C’est le constat de l’enquête récemment publiée par le Digital Education Council. Neuf personnes étudiantes sur dix utilisent désormais l’intelligence artificielle dans leurs études et plus de trois personnes enseignantes sur quatre dans leur enseignement, mais seule une minorité y voit un gain réel pour l’apprentissage.
L’étude, présentée comme l’un des plus larges panoramas sur le sujet, repose sur 45 398 réponses (27 284 de la population étudiante et 18 114 du corps enseignant) de 35 pays, répartis entre l’Asie-Pacifique, la zone Europe-Moyen-Orient-Afrique, les États-Unis et le Canada, et l’Amérique latine.
Adoption massive, mais valeur pédagogique perçue limitée
Selon les résultats de l’enquête, 88 % des personnes étudiantes et 77 % des personnes enseignantes répondantes utilisent l’IA, ce dernier chiffre ayant augmenté de 16 points par rapport à l’enquête de 2025.
Malgré ce taux, à peine 13 % des personnes étudiantes qualifient l’influence de l’IA de « déterminante » sur leur expérience d’étude. Seules 15 % affirment la voir intégrée dans un grand nombre de leurs cours, tandis que 43 % n’en ont vécu aucune intégration. Parmi celles et ceux qui en ont l’expérience en classe, 24 % estiment que l’IA relève surtout de la nouveauté, sans bénéfice d’apprentissage clair. Cette proportion grimpe à 42 % aux États-Unis et au Canada.
Les usages déclarés semblent demeurer périphériques. Du côté des personnes étudiantes : recherche d’information (58 %), remue-méninges (54 %) et révision d’un écrit (49 %). Du côté des personnes enseignantes : création de matériel pédagogique (77 %) et tâches administratives (47 %).
Base : personnes étudiantes ayant répondu « l’IA est intégrée dans plusieurs cours » ou « dans quelques cours seulement » (n = 6 190). Note. Adapté de AI in higher education global survey 2026 (p. 13), par Digital Education Council, 2026.
Des signaux d’érosion des compétences
L’inquiétude semble faire consensus.

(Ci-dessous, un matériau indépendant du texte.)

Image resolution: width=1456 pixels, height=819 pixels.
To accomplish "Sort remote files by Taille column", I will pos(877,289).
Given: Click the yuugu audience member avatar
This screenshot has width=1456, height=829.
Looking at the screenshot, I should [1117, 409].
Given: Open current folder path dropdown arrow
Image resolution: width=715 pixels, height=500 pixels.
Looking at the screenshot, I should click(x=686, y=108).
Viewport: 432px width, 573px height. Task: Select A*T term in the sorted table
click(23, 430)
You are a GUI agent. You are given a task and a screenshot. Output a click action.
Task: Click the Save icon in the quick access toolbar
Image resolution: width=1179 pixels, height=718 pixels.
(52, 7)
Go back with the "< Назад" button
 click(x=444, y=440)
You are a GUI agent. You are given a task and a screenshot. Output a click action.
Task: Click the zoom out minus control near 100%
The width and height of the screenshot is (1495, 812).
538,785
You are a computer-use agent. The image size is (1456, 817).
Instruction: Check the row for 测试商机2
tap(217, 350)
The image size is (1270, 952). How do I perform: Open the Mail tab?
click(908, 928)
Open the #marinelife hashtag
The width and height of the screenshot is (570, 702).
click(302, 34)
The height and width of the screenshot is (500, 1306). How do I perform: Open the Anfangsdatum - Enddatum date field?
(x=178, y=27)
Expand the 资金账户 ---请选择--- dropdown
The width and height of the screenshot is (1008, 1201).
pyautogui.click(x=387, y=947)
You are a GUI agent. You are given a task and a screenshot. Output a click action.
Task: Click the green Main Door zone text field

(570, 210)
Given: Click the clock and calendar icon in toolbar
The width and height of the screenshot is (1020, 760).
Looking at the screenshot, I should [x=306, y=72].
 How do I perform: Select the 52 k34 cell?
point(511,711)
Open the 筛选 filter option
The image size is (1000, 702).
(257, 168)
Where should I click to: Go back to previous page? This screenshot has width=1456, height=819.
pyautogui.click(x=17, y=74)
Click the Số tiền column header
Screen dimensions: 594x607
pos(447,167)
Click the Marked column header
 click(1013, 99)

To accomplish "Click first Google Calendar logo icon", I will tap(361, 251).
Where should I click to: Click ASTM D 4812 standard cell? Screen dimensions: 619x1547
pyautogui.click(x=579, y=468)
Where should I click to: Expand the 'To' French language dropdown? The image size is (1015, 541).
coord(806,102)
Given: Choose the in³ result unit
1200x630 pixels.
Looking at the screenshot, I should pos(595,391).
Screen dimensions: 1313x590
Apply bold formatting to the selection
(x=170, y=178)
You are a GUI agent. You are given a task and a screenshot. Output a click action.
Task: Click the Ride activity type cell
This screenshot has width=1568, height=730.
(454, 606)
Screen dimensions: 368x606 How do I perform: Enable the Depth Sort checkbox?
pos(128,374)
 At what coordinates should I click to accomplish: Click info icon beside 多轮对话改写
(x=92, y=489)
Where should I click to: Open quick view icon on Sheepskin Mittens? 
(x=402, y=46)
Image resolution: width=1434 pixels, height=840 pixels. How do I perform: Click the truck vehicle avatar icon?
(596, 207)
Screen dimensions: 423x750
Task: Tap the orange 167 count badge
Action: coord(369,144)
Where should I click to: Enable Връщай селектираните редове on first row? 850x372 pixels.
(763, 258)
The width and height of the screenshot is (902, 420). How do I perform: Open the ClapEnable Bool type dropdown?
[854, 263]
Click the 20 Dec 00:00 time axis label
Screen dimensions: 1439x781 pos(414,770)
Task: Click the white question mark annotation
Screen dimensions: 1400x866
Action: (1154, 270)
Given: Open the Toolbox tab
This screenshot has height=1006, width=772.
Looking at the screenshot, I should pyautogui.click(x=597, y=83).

En effet, deux tiers des personnes étudiantes (66 %) redoutent que l’IA rende l’apprentissage trop superficiel et décourage l’esprit critique (81 % aux États-Unis et au Canada).
De leur côté, 73 % des personnes enseignantes estiment que l’utilisation de l’IA pourrait nuire au développement des compétences des personnes étudiantes (80 % aux États-Unis et au Canada)..
Note. Adapté de AI in higher education global survey 2026 (p. 12), par Digital Education Council, 2026.
Les personnes étudiantes rapportent aussi des signes de dépendance : 21 % déclarent peiner désormais à résoudre un problème sans IA, 20 % s’en remettent à elle pour produire un meilleur travail, tandis que 19 % affirment retenir moins l’information.
La confiance entre pairs semble s’effriter également. En effet, 60 % des personnes étudiantes craignent que leurs camarades n’en fassent un usage déloyal. Cette proportion atteint 73 % aux États-Unis et au Canada.
L’évaluation, principal point de friction
Sept personnes étudiantes sur dix (72 %) jugent que leurs évaluations ne reflètent pas les compétences attendues dans un marché de l’emploi transformé par l’IA.
Pour leur part, 71 % des personnes enseignantes affirment avoir repensé leurs évaluations, ou être en train de le faire, pour les rendre plus résilientes à l’IA. Seules 17 % se sont plutôt consacrées à clarifier une politique d’usage sans modifier les évaluations, et 12 % n’ont rien entrepris.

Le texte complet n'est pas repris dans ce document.